53. The W.B.E. A. Act, 1953 is a confiscating piece of legislation and cannot be made more confiscatory than it patently provides for. Section 6
(5) of the W.B.E. A. Act deals with ""choice for retention"" and not with the right of retention. In the case of non-ceiling category of lands or ceiling
category of lands held well within the ceiling there can be no question of choice for retention. The question of choice should arise only in the case of
ceiling category lands held beyond the limit and only that aspect has been dealt with by Section 6 (5).
54. Sections 4 and 5 of the W.B.E.A. Act provide for vesting in a comprehensive way. Section 6 of the said Act declares :-
6 (1). Notwithstanding anything contained in Sections 4 and 5, an intermediary shall except in the cases mentioned in the proviso to Section 2 but
subject to the other provisions of that sub-sections, be entitled to retain with effect from the date of vesting.
55. This declaration is without any qualification and is not subject to any option for retention.
56. By way of illustration, the land with structures coming under Clause 6 (1) (b) may be taken into consideration. In the event of exercise of no
express option such categories of land structure should vest in the State not merely notionally u/s 5 but also in possession. Significantly the E.A.
Act does not provide for any compensation in respect of structures so treated to be vested. In a very recent judgment the Hon''ble Supreme Court
in State of West Bengal and Others Vs. Ratnagiri Engg. Pvt. Ltd and Others, has aptly observed :-
1O. A perusal of Section 6 of the 1953 Act discloses that there is a difference between clauses (a) to (c) of Section 6 (1) on the one hand and
clauses (f) and (g) of Section 6 (1) on the other. While in the case of lands which can be retained under Clauses (a) and (e) of Section 6 (1) the
retention is automatic from the date of vesting and no order of any authority need be passed for that purpose, in the case of clause (f) and (g) of
Section 6 (1), the retention after the date of vesting is not automatic, but it is only when the State Government passes an order u/s 6 (3) of the
1953 Act.
57. In such view of the matter, decision of the learned Single Judge in the case of Gour Gopal Mitra & Anr. Vs. State of West Bengal & Ors.

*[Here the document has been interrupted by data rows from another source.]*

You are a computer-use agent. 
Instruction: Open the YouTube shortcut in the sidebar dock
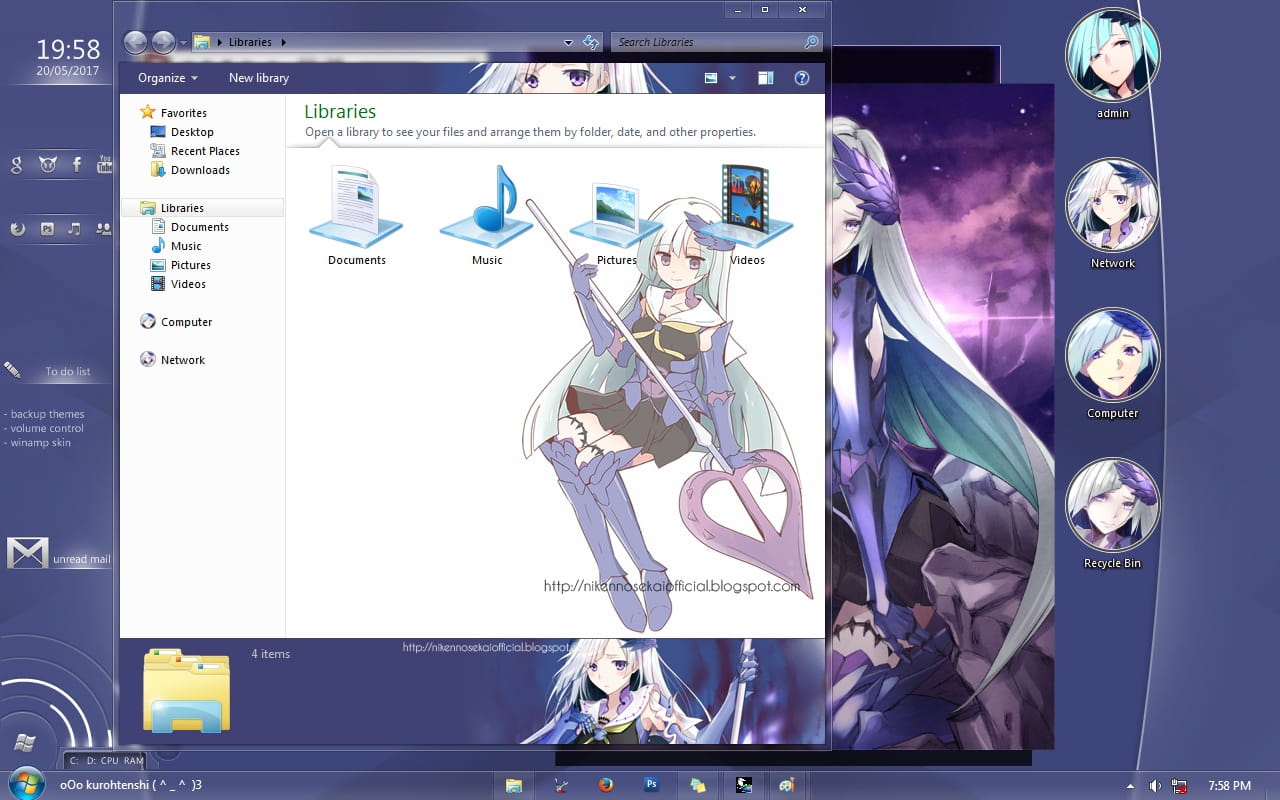click(105, 165)
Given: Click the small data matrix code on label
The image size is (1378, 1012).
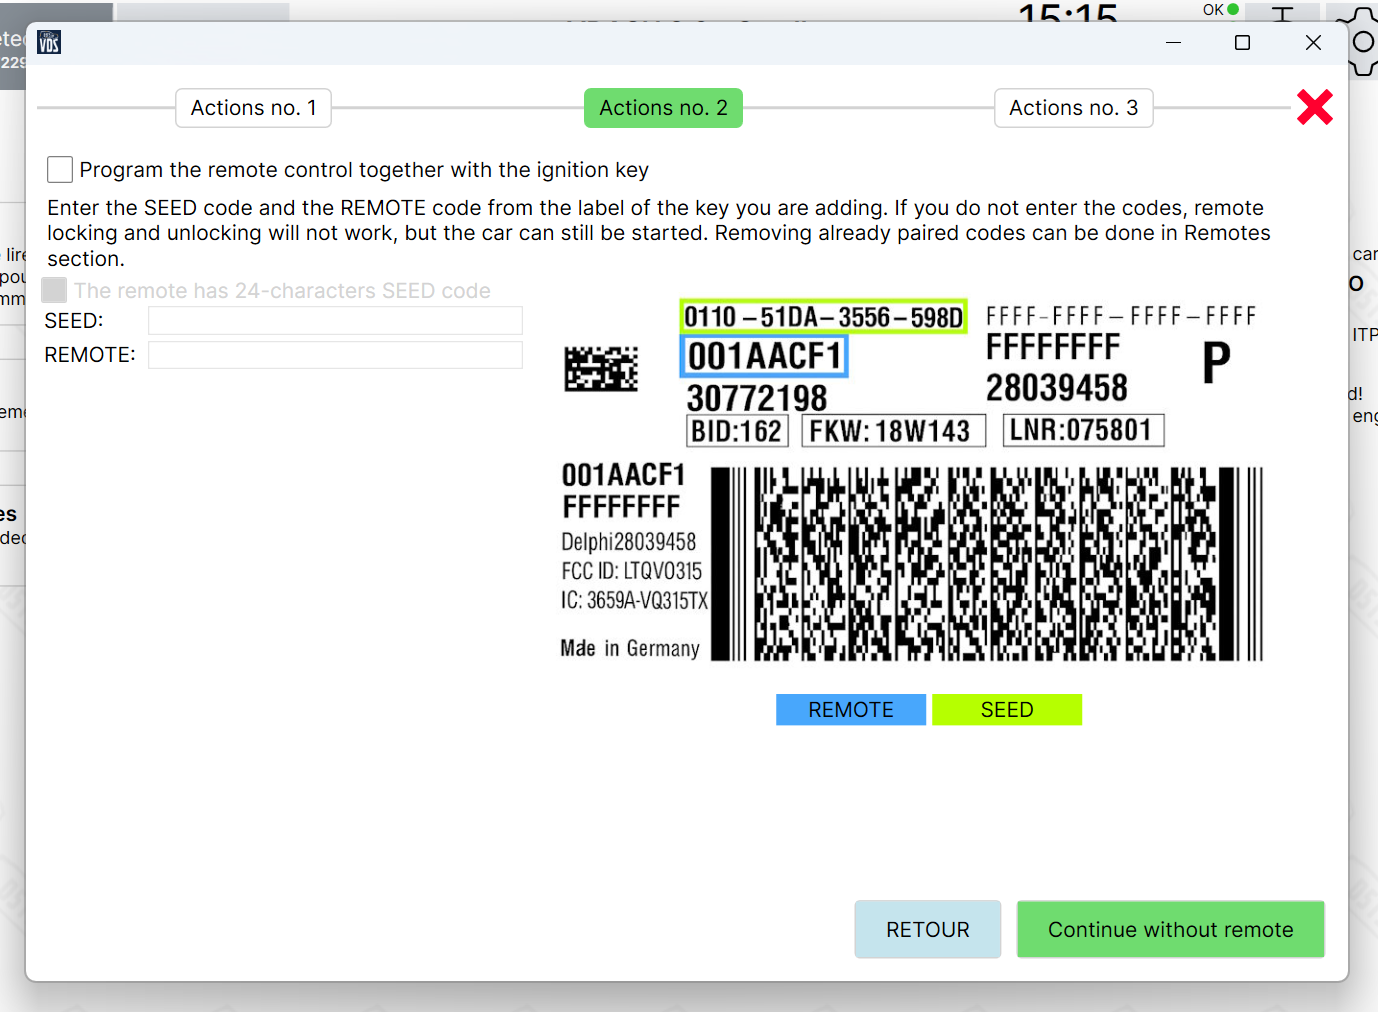Looking at the screenshot, I should pyautogui.click(x=601, y=369).
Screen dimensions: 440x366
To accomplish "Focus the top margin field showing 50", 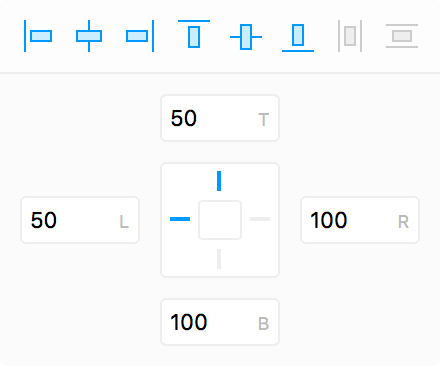I will point(220,118).
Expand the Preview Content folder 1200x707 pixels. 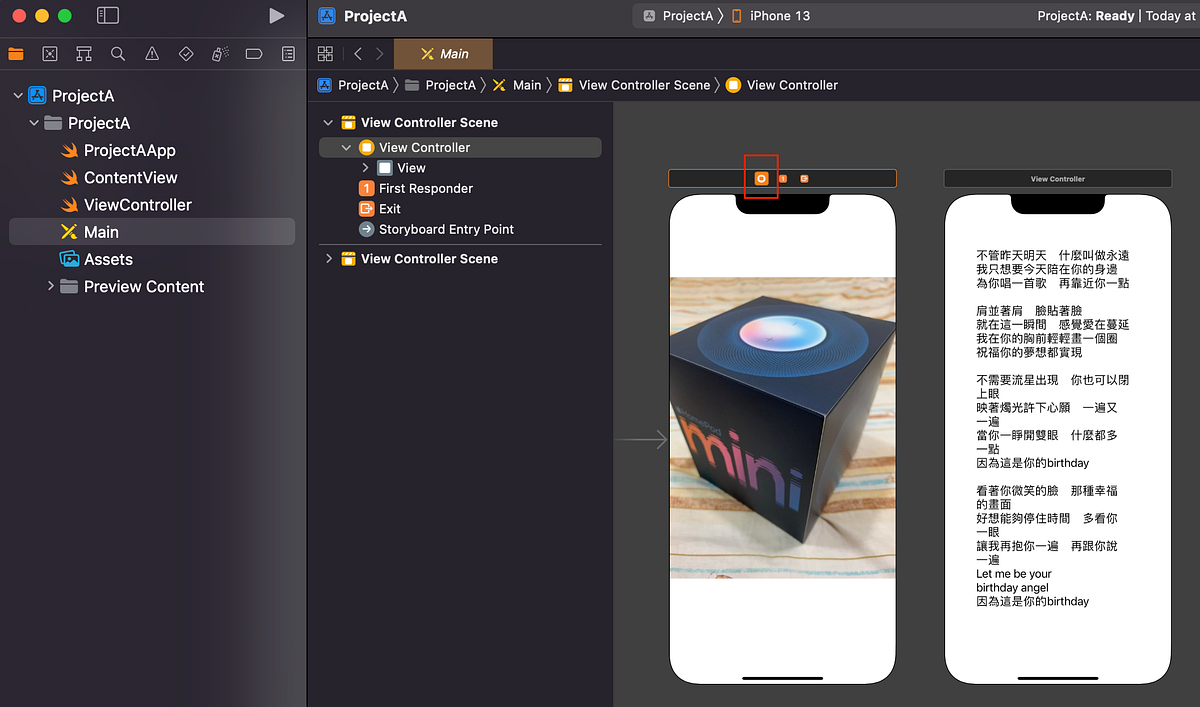[x=51, y=286]
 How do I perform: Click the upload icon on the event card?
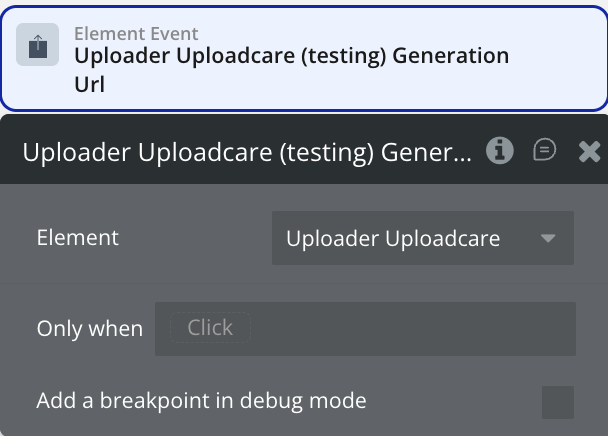point(37,46)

(supra), cannot be held to be laying down the correct law.
58. For the reasons discussed hereinbefore, we hold that the land purchased by the respondent Company did not vest in the State due to
promulgation of the West Bengal Estates Acquisition Act. We hold that there was no question of the applicability of Section 6 (3) of the West
Bengal Estates Acquisition Act in the facts of the present case. The learned Tribunal, in our opinion, has correctly decided the issues raised before
it upon appreciating the relevant provisions of law and we find no error and/or infirmity in the aforesaid decision of the learned Tribunal.
59. For the aforementioned reasons, we affirm the decision of the learned Tribunal and direct the petitioners herein to implement the same without
any further delay but positively within a period of 2 (two) months from the date of communication of this order. With the aforesaid directions, we
dismiss the writ petition without awarding any costs. Let urgent Xerox certified copy of this judgment and order, if applied for, be given to the
learned Advocates of the parties on usual undertaking.